▶ **REQUIREMENT**:
Rewrite the stretch of the items from the line containing "Task: Click the" through the end of the items as a numbered list, omitting any blank lines. Leave the pictures out of your answer.

=====

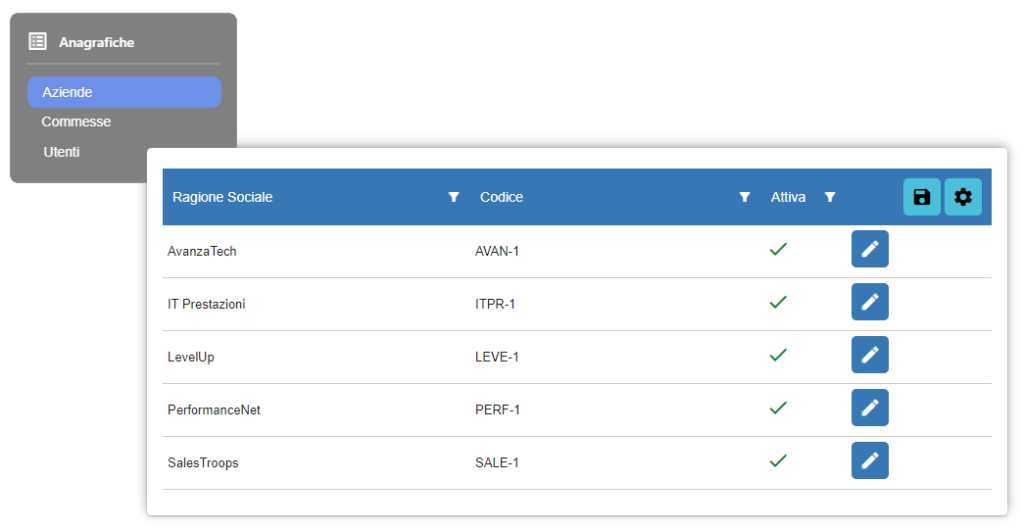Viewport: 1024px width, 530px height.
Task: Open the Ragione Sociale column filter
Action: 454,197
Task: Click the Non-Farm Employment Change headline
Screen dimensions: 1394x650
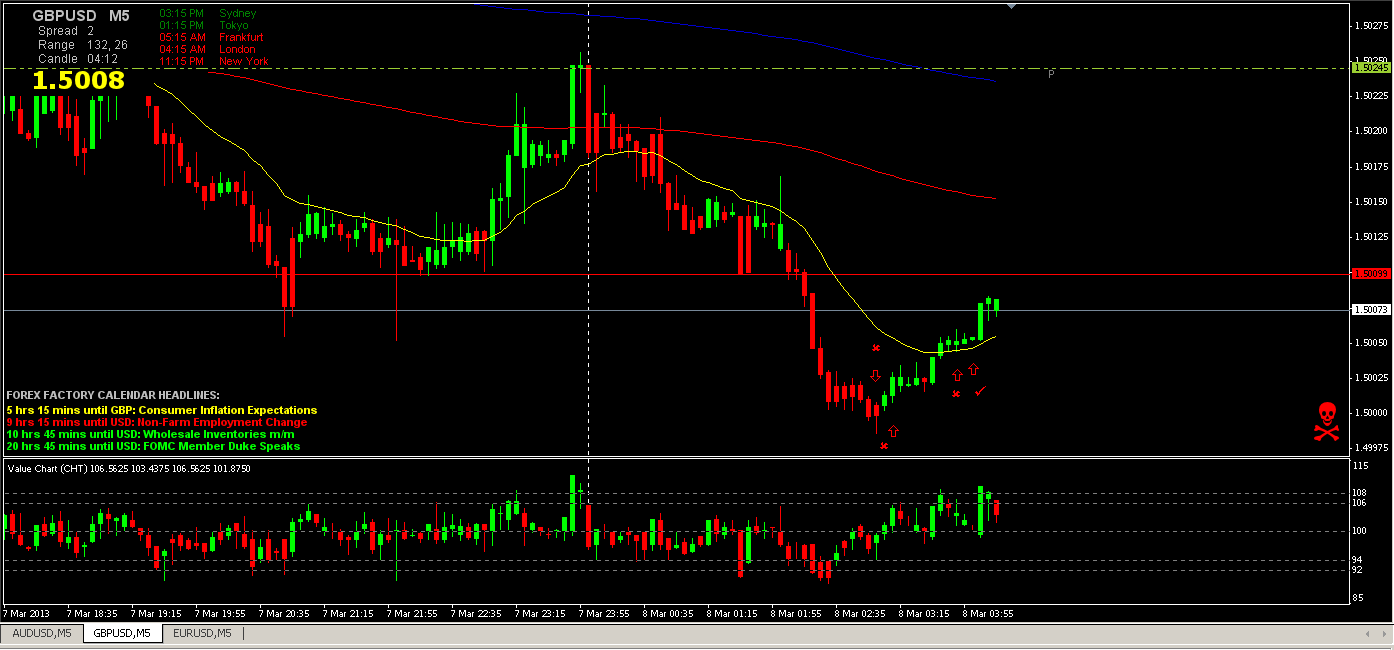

=====

▶ **EXPECTED OUTPUT**:
1. Task: Click the Non-Farm Employment Change headline
2. Screen dimensions: 1394x650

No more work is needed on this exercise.